** Data records follows **

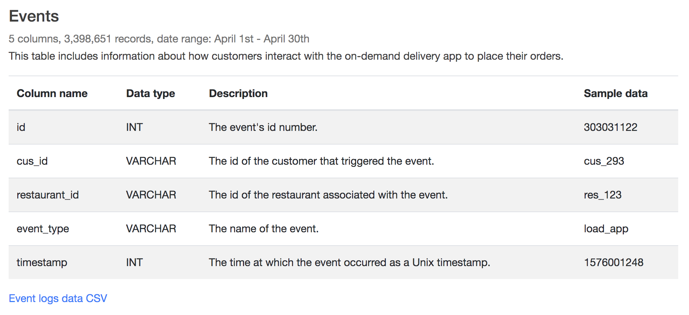Image resolution: width=689 pixels, height=315 pixels.
Task: Click sample value cus_293
Action: pos(604,161)
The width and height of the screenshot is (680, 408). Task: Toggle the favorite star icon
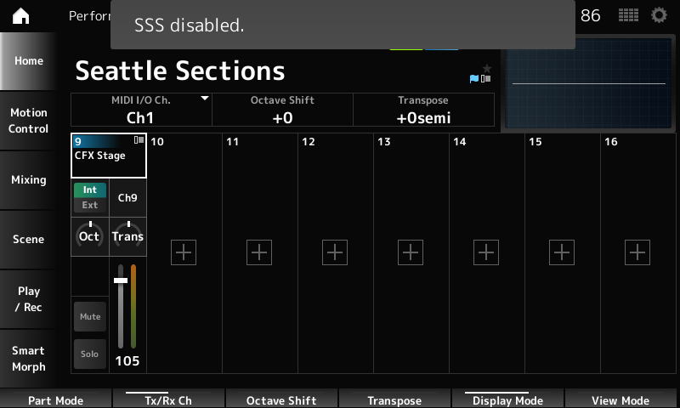487,68
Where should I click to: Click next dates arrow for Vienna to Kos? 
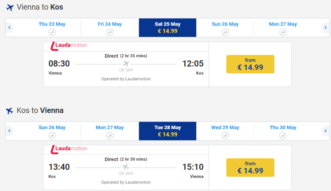pos(325,28)
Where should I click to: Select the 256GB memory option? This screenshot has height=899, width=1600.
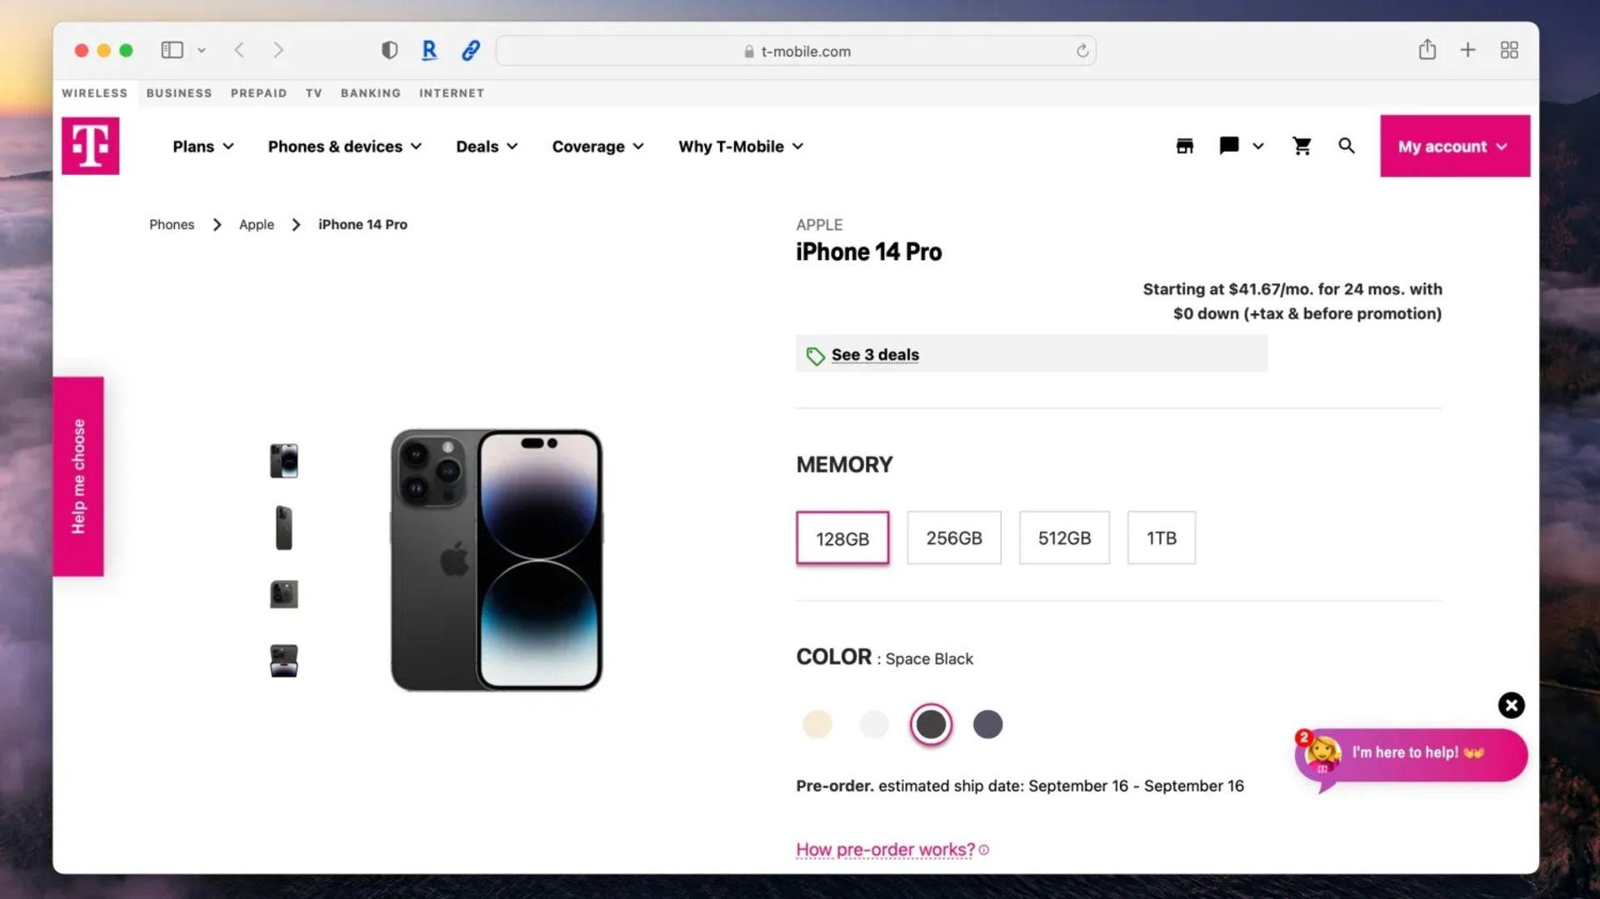(x=953, y=537)
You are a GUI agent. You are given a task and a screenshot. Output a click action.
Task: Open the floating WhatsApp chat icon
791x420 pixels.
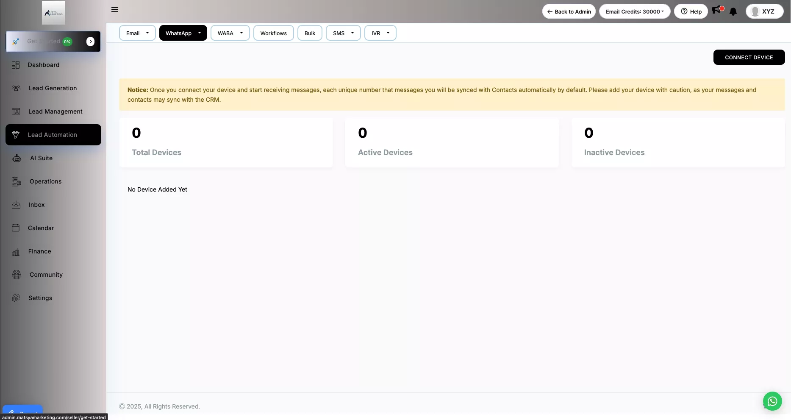click(x=772, y=401)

** End of Data records **

__Work instruction__
Retype exactly the lines above, starting at the line containing "The width and" and ending with the last line, both included; leave out the pictures.

__Exercise output__
The width and height of the screenshot is (680, 408). Task: Toggle the favorite star icon
487,68
Where should I click to: Click next dates arrow for Vienna to Kos? 
pos(325,28)
Where should I click to: Select the 256GB memory option? This screenshot has height=899, width=1600.
(x=953, y=537)
You are a GUI agent. You are given a task and a screenshot. Output a click action.
Task: Open the floating WhatsApp chat icon
791x420 pixels.
click(x=772, y=401)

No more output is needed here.